Observation data (J2000 epoch)
- Constellation: Canes Venatici
- Right ascension: 13^{h} 21^{m} 56.4374^{s}
- Declination: +38° 44′ 04.462″
- Redshift: 0.003249
- Heliocentric radial velocity: 974 ± 1 km/s
- Distance: 60.49 ± 6.52 Mly (18.546 ± 1.999 Mpc)
- Apparent magnitude (V): 14.2

Characteristics
- Type: SB(rs)cd
- Size: ~70,400 ly (21.58 kpc) (estimated)
- Apparent size (V): 4.0′ × 2.8′

Other designations
- IRAS 13196+3859, UGC 8403, MCG +07-28-003, PGC 46671, CGCG 218-005

= NGC 5112 =

Galaxy in the constellation Canes Venatici

NGC 5112 is a barred spiral galaxy in the constellation Canes Venatici. It was discovered on 17 March 1787 by German-British astronomer William Herschel. This galaxy is in close physical proximity to the edge-on dwarf spiral NGC 5107.

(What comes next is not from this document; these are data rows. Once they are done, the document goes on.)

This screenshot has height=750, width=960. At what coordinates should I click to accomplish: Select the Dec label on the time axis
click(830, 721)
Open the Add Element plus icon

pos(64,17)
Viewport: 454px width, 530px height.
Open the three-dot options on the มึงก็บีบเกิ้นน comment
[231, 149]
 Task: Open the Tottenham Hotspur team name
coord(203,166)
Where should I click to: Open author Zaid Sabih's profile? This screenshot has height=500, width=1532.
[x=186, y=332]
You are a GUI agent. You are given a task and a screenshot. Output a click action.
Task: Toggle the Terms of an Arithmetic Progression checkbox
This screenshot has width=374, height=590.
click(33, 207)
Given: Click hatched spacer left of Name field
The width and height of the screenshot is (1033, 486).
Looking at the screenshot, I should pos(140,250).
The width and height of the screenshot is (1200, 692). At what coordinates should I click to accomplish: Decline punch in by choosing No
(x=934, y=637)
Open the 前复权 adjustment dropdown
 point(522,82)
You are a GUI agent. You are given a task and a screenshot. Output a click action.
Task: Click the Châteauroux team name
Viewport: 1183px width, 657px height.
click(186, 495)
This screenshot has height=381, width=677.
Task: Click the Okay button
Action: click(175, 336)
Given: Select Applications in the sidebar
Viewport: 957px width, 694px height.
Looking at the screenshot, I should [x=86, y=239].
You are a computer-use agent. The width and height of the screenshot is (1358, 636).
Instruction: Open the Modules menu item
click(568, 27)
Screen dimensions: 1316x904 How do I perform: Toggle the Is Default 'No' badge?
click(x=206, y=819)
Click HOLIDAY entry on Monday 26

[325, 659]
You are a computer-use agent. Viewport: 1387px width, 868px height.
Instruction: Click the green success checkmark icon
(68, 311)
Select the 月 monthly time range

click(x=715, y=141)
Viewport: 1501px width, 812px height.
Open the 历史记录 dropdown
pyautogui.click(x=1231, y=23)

On 4 March 2015, a supernova candidate, designated PSN J13215756+3843229, was discovered in NGC 5112 by Robert Gagliano, Dick Post, Jack Newton, and Tim Puckett. Spectral analysis suggested that it was instead a supernova imposter, possibly an outburst from a luminous blue variable. An outburst from this star was observed by GOTO on 4 May 2025, and designated AT 2025jsi.

== NGC 5005 Group ==
According to A. M. Garcia, NGC 5112 is part of the NGC 5005 group (also known as LGG 334). This group of galaxies contains at least 16 members. The other galaxies in the group are: NGC 4861, NGC 5002, NGC 5005, NGC 5014, NGC 5033, NGC 5107, IC 4182, IC 4213, UGC 8181, UGC 8246, UGC 8261, UGC 8303, UGC 8314, UGC 8315, and UGC 8323.